Weedkiller Dangerous to Humans

Story first appeared in The Wall Street Journal.

Syngenta AG agreed to pay $105 million to settle a class-action lawsuit in which water utilities in the U.S. Midwest claimed that one of the Swiss company's widely used weedkillers contaminated water supplies.

The proposed settlement, subject to federal court approval in Illinois, would resolve an eight-year-old suit over atrazine, a herbicide used by many corn growers.

Nearly 2,000 water utilities are eligible for the settlement, the lead plaintiff's attorney said Friday. In the suit, filed in the U.S. District Court for the Southern District of Illinois, utilities sought to be reimbursed for the cost of filtering atrazine from their systems.

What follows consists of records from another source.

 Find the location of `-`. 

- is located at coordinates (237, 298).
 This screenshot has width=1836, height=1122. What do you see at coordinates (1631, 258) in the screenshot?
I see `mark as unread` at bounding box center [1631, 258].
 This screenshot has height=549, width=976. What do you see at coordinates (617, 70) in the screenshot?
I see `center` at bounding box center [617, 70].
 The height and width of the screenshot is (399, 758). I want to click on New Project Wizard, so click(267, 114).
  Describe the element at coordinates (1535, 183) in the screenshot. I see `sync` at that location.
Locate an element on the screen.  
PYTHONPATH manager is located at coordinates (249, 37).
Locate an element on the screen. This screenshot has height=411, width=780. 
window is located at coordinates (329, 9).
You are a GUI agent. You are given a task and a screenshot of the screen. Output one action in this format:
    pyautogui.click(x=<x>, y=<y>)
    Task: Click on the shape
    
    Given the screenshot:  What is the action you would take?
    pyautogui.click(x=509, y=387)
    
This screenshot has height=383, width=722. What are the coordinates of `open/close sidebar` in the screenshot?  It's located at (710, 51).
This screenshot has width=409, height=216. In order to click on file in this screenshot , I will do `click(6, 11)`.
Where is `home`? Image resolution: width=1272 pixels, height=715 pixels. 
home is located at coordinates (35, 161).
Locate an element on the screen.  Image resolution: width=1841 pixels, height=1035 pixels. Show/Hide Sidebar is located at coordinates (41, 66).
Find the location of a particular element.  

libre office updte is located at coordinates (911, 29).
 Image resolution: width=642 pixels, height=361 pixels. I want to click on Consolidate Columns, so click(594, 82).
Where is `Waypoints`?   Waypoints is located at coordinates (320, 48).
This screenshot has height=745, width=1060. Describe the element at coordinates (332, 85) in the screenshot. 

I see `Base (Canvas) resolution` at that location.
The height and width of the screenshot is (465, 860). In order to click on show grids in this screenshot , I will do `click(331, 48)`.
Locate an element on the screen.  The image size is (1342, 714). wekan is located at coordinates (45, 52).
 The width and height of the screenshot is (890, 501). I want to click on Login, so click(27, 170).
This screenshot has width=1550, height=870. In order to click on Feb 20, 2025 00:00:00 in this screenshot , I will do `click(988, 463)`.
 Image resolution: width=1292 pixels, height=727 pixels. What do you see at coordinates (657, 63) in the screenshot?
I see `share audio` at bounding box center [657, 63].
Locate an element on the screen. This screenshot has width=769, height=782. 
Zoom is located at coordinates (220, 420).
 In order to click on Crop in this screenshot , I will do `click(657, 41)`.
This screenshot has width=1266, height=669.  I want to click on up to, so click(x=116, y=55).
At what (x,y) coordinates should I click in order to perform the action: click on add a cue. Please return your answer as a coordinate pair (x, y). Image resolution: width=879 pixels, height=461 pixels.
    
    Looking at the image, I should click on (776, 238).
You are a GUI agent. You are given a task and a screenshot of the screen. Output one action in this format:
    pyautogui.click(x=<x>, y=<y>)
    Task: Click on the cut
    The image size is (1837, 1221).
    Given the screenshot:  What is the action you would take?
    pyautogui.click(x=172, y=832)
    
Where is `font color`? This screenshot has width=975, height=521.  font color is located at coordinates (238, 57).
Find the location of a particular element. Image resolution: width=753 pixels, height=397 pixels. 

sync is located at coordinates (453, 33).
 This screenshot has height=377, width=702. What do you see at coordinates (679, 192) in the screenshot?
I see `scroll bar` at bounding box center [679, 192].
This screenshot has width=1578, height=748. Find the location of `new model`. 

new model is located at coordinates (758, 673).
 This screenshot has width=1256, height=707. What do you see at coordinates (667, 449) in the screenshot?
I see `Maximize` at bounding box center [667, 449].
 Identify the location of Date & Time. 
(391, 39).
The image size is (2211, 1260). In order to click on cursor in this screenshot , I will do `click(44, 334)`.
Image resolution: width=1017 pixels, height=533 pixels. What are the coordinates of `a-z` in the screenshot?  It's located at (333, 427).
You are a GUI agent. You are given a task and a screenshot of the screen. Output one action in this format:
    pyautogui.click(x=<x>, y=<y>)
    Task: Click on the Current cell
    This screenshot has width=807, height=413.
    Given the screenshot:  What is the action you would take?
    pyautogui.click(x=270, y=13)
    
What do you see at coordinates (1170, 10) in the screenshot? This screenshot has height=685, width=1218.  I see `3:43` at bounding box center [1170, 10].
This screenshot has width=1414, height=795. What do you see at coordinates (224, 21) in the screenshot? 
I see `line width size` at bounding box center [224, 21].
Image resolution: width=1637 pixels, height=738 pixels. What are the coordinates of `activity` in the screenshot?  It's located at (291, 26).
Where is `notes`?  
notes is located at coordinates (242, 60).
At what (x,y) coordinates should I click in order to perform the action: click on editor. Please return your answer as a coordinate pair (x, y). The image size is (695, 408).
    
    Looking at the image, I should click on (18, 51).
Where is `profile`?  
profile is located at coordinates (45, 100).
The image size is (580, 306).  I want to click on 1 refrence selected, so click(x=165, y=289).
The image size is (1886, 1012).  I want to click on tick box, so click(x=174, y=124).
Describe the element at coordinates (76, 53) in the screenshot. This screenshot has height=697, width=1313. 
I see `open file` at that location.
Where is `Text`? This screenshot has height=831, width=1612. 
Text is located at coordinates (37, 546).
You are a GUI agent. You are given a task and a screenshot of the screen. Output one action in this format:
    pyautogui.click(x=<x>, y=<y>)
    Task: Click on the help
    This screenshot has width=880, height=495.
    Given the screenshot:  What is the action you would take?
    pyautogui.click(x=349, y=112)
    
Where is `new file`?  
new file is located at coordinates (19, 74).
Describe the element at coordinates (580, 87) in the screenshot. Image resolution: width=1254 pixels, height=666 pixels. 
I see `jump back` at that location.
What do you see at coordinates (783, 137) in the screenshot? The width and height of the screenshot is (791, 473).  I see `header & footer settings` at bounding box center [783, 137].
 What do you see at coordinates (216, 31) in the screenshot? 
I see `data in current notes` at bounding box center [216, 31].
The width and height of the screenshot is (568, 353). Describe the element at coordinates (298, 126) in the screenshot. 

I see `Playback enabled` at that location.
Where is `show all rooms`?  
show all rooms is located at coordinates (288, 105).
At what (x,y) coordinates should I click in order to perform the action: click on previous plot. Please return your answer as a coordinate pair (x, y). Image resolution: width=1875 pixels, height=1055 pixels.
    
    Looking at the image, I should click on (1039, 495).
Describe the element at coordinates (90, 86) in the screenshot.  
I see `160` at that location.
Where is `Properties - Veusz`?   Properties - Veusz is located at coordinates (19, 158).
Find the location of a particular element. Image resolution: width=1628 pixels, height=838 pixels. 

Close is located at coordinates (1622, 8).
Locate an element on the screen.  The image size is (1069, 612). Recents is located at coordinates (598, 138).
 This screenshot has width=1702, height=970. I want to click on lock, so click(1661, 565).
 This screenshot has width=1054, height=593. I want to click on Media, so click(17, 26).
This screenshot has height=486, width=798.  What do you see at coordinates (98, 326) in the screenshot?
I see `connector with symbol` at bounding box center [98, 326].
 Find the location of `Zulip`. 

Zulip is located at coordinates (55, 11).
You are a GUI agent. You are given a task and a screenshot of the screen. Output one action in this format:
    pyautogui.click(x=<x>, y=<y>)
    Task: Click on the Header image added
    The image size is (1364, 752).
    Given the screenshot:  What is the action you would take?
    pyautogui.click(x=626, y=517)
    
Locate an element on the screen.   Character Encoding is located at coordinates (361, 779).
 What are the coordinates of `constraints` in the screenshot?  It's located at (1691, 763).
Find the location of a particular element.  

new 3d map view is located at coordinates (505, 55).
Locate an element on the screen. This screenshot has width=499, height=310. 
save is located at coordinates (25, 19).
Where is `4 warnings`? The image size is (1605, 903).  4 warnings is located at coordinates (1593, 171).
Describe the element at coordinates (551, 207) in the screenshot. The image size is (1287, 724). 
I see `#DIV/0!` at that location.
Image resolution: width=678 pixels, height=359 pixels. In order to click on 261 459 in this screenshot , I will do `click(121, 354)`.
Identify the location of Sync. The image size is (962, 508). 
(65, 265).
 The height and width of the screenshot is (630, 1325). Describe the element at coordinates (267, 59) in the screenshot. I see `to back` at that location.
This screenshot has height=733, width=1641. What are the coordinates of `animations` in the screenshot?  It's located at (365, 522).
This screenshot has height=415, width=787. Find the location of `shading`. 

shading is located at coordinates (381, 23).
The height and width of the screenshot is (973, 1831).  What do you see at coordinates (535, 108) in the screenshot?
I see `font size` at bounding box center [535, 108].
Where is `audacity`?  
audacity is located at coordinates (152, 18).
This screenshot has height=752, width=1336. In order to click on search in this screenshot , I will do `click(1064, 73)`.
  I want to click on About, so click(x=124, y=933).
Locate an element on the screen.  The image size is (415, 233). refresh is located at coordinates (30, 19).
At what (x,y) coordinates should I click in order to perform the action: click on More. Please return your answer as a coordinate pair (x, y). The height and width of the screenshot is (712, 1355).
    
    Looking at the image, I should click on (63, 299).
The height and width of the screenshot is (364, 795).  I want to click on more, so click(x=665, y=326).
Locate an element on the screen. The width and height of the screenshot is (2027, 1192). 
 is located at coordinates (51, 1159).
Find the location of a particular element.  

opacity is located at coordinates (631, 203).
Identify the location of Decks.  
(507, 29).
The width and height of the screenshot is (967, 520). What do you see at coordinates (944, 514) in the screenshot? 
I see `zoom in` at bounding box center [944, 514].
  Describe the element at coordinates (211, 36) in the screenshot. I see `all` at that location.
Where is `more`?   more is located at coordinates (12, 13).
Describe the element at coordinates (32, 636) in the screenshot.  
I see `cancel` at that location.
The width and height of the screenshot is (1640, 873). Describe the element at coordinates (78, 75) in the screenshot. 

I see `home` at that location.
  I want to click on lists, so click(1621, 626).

300 utilities with the highest atrazine levels in their water will recover 100% of their costs, stated Kansas City Class Actions Lawyers.

Syngenta, an agricultural chemical and seed company, admitted no liability linked to atrazine as part of the settlement and said it reached the pact to end the business uncertainty and expense of protracted legal proceedings. The settlement will reduce its 2012 earnings by about 50 cents per share, the company said.

Settling this case will remove the burden of litigation from Syngenta's partners, customers, retailers, distributors and others who have been inconvenienced by the lawsuit.

The lead plaintiff's attorney, a St. Louis attorney, said the agreement will help protect many Americans' health. Water companies eligible to collect payments under the settlement serve 52 million people.

Atrazine is banned by the European Union, and critics of the herbicide cite studies indicating it can disrupt sexual reproduction in frogs, as well as some studies indicating potential human reproductive problems.

Syngenta, holding to its position that the product is safe, said Friday that the product is safe and no one ever has or ever could be exposed to enough atrazine in water to affect their health.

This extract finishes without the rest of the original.